**Extract to read:**

[START]

NO. 07-00-0405-CR
IN THE COURT OF APPEALS
FOR THE SEVENTH DISTRICT OF TEXAS
AT AMARILLO
PANEL A
NOVEMBER 6, 2001
______________________________
AARON BROWN, APPELLANT
V.
THE STATE OF TEXAS, APPELLEE
_________________________________
FROM THE 72nd DISTRICT COURT OF LUBBOCK COUNTY;
NO. 96-422102; HONORABLE BRADLEY UNDERWOOD, JUDGE
_______________________________
Before BOYD, C.J., and REAVIS and JOHNSON, JJ.
Appellant Aaron Brown appeals his adjudication of guilt for the offense of retaliation
and the revocation of his community supervision. He urges that (1) the evidence was
insufficient to support a finding that he violated the terms of his probation, (2) the condition
of his probation requiring him to completely abstain from alcoholic beverages was illegal
and violation of that condition could not support revocation and (3) the trial court which
conducted the adjudication hearing was without jurisdiction. We affirm.
I. BACKGROUND
On September 12, 1997, pursuant to a plea bargain, appellant pled guilty to the
offense of retaliation in the 72nd District Court of Lubbock County. In accordance with the
plea bargain, adjudication of guilt was deferred and appellant was placed on community
supervision for five years. The plea was heard by, adjudication was deferred by, and
community supervision was imposed by the Honorable Bradley Underwood, acting under
an exchange of benches.

[END]

**Information shown:**
[START]

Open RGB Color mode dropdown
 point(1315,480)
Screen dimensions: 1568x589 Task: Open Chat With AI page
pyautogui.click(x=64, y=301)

[END]

**The tasks:**
A – Retype the part of the appellate opinion starting at "I. BACKGROUND" and ending at "exchange of benches.".
B – According to the appellate opinion, on what date did the appellant plead guilty to retaliation?
C – Render this sentence from the appellate opinion in Spanish: "In accordance with the plea bargain, adjudication of guilt was deferred and appellant was placed on community supervision for five years."
The lines have no connection to the appellate opinion.

**Outputs by task:**
A –
I. BACKGROUND
On September 12, 1997, pursuant to a plea bargain, appellant pled guilty to the
offense of retaliation in the 72nd District Court of Lubbock County. In accordance with the
plea bargain, adjudication of guilt was deferred and appellant was placed on community
supervision for five years. The plea was heard by, adjudication was deferred by, and
community supervision was imposed by the Honorable Bradley Underwood, acting under
an exchange of benches.

B – September 12, 1997.

C – De conformidad con el acuerdo de declaración de culpabilidad, se aplazó la adjudicación de culpabilidad y el apelante quedó sujeto a supervisión comunitaria durante cinco años.